▶ [Your goal]: Set down the entries once more exactly as they were written.

▶ [Dataset]:
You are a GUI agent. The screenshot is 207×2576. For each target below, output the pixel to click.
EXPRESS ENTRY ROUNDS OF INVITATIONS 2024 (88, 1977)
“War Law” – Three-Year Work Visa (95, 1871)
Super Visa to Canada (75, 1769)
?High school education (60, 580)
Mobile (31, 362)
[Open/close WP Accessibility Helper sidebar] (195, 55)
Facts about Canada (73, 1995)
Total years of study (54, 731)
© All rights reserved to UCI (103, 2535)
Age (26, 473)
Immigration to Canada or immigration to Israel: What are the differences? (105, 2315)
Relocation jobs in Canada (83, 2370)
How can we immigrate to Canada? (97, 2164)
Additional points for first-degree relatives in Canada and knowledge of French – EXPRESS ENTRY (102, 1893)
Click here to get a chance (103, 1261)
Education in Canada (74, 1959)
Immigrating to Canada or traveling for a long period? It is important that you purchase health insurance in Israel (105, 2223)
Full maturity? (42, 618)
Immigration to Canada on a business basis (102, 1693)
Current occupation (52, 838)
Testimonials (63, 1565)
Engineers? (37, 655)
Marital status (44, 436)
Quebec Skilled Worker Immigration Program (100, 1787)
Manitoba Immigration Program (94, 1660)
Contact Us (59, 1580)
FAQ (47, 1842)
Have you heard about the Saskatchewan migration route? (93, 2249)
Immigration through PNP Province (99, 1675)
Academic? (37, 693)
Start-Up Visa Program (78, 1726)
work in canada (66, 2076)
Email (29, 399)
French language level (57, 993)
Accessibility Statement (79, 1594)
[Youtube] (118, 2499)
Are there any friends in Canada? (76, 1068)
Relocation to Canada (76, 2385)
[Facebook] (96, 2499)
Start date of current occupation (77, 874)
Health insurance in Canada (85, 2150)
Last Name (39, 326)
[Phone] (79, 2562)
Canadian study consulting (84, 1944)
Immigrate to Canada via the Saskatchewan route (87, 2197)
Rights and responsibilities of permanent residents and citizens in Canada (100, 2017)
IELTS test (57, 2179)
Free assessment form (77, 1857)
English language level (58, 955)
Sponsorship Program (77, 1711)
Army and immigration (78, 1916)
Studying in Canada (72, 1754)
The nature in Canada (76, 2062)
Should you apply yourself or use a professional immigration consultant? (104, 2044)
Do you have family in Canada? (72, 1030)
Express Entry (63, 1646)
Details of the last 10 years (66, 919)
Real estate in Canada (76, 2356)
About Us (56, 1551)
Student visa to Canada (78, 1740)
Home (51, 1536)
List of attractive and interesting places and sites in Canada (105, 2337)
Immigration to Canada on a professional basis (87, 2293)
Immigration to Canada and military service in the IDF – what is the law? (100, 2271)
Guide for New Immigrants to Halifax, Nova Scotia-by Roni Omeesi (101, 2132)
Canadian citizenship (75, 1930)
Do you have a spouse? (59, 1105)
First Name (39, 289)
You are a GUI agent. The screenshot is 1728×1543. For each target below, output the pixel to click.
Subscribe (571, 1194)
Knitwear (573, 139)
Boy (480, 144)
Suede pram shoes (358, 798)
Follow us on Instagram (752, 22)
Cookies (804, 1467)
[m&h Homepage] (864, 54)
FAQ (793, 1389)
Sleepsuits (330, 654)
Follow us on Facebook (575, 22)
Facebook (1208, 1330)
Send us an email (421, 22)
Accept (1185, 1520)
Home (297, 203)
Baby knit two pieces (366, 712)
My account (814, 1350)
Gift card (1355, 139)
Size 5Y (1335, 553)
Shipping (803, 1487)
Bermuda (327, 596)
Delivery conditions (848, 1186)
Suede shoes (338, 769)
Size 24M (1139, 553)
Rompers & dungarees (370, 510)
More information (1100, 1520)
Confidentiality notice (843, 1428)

▶ [Solution to this task]:
You are a GUI agent. The screenshot is 207×2576. For each target below, output the pixel to click.
EXPRESS ENTRY ROUNDS OF INVITATIONS 2024 (88, 1977)
“War Law” – Three-Year Work Visa (95, 1871)
Super Visa to Canada (75, 1769)
?High school education (60, 580)
Mobile (31, 362)
[Open/close WP Accessibility Helper sidebar] (195, 55)
Facts about Canada (73, 1995)
Total years of study (54, 731)
© All rights reserved to UCI (103, 2535)
Age (26, 473)
Immigration to Canada or immigration to Israel: What are the differences? (105, 2315)
Relocation jobs in Canada (83, 2370)
How can we immigrate to Canada? (97, 2164)
Additional points for first-degree relatives in Canada and knowledge of French – EXPRESS ENTRY (102, 1893)
Click here to get a chance (103, 1261)
Education in Canada (74, 1959)
Immigrating to Canada or traveling for a long period? It is important that you purchase health insurance in Israel (105, 2223)
Full maturity? (42, 618)
Immigration to Canada on a business basis (102, 1693)
Current occupation (52, 838)
Testimonials (63, 1565)
Engineers? (37, 655)
Marital status (44, 436)
Quebec Skilled Worker Immigration Program (100, 1787)
Manitoba Immigration Program (94, 1660)
Contact Us (59, 1580)
FAQ (47, 1842)
Have you heard about the Saskatchewan migration route? (93, 2249)
Immigration through PNP Province (99, 1675)
Academic? (37, 693)
Start-Up Visa Program (78, 1726)
work in canada (66, 2076)
Email (29, 399)
French language level (57, 993)
Accessibility Statement (79, 1594)
[Youtube] (118, 2499)
Are there any friends in Canada? (76, 1068)
Relocation to Canada (76, 2385)
[Facebook] (96, 2499)
Start date of current occupation (77, 874)
Health insurance in Canada (85, 2150)
Last Name (39, 326)
[Phone] (79, 2562)
Canadian study consulting (84, 1944)
Immigrate to Canada via the Saskatchewan route (87, 2197)
Rights and responsibilities of permanent residents and citizens in Canada (100, 2017)
IELTS test (57, 2179)
Free assessment form (77, 1857)
English language level (58, 955)
Sponsorship Program (77, 1711)
Army and immigration (78, 1916)
Studying in Canada (72, 1754)
The nature in Canada (76, 2062)
Should you apply yourself or use a professional immigration consultant? (104, 2044)
Do you have family in Canada? (72, 1030)
Express Entry (63, 1646)
Details of the last 10 years (66, 919)
Real estate in Canada (76, 2356)
About Us (56, 1551)
Student visa to Canada (78, 1740)
Home (51, 1536)
List of attractive and interesting places and sites in Canada (105, 2337)
Immigration to Canada on a professional basis (87, 2293)
Immigration to Canada and military service in the IDF – what is the law? (100, 2271)
Guide for New Immigrants to Halifax, Nova Scotia-by Roni Omeesi (101, 2132)
Canadian citizenship (75, 1930)
Do you have a spouse? (59, 1105)
First Name (39, 289)
You are a GUI agent. The screenshot is 1728×1543. For each target below, output the pixel to click.
Subscribe (571, 1194)
Knitwear (573, 139)
Boy (480, 144)
Suede pram shoes (358, 798)
Follow us on Instagram (752, 22)
Cookies (804, 1467)
[m&h Homepage] (864, 54)
FAQ (793, 1389)
Sleepsuits (330, 654)
Follow us on Facebook (575, 22)
Facebook (1208, 1330)
Send us an email (421, 22)
Accept (1185, 1520)
Home (297, 203)
Baby knit two pieces (366, 712)
My account (814, 1350)
Gift card (1355, 139)
Size 5Y (1335, 553)
Shipping (803, 1487)
Bermuda (327, 596)
Delivery conditions (848, 1186)
Suede shoes (338, 769)
Size 24M (1139, 553)
Rompers & dungarees (370, 510)
More information (1100, 1520)
Confidentiality notice (843, 1428)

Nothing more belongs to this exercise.